* ABOUT THIS TASK *
The records below are made of lines; count those holding the word "green" and give the number only.

Top of DATA

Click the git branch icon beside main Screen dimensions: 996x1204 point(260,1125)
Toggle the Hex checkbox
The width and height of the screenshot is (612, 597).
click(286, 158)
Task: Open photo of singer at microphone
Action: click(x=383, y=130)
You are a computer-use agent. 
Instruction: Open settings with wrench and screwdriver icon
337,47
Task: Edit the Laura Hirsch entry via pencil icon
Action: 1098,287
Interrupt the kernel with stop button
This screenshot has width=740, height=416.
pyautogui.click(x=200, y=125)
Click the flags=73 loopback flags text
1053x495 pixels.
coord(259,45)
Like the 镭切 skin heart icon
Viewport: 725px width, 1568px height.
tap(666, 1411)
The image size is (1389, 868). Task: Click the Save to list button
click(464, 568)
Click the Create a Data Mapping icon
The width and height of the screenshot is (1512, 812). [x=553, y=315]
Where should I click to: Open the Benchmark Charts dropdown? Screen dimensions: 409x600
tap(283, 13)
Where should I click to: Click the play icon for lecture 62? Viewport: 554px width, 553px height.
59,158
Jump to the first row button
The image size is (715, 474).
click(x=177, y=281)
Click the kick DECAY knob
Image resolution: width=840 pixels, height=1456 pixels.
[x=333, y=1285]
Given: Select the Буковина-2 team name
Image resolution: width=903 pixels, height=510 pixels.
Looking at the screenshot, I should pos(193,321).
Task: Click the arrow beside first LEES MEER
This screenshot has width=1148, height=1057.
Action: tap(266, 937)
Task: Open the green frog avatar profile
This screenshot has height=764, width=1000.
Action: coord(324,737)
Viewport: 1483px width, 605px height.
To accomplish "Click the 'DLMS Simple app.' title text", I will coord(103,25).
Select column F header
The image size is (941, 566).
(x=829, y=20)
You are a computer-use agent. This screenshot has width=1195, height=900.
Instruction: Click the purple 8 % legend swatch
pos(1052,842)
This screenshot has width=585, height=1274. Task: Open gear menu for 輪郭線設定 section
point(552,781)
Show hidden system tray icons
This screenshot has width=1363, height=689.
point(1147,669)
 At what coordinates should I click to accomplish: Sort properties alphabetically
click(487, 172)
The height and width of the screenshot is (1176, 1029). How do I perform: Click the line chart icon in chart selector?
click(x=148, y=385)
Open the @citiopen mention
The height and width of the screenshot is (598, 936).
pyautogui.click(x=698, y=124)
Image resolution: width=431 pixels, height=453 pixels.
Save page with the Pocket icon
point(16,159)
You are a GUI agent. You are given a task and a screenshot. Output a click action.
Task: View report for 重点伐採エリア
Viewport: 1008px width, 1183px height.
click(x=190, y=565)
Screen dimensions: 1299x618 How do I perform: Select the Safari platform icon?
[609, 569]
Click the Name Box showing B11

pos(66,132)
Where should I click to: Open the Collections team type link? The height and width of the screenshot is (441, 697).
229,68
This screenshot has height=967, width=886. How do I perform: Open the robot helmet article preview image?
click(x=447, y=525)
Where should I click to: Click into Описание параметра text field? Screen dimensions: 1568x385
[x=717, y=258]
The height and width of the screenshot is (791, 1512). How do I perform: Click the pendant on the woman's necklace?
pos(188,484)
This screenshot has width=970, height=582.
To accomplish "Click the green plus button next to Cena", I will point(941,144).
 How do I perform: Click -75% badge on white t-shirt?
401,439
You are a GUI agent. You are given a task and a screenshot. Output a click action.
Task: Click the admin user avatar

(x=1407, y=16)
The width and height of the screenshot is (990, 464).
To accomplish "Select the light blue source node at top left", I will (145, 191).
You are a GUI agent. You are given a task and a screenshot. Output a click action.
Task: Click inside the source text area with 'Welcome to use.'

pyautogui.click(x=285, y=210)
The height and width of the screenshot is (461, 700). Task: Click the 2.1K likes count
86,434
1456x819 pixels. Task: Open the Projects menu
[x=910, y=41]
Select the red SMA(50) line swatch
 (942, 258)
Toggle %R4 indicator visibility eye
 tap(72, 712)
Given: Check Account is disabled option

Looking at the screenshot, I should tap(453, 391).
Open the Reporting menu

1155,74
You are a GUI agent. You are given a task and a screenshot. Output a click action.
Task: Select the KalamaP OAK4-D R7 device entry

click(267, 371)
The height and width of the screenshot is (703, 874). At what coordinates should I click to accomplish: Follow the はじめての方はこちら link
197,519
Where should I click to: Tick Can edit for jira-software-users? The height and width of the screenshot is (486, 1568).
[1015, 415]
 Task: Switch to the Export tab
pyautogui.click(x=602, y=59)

Bottom of DATA

* SOLUTION *
2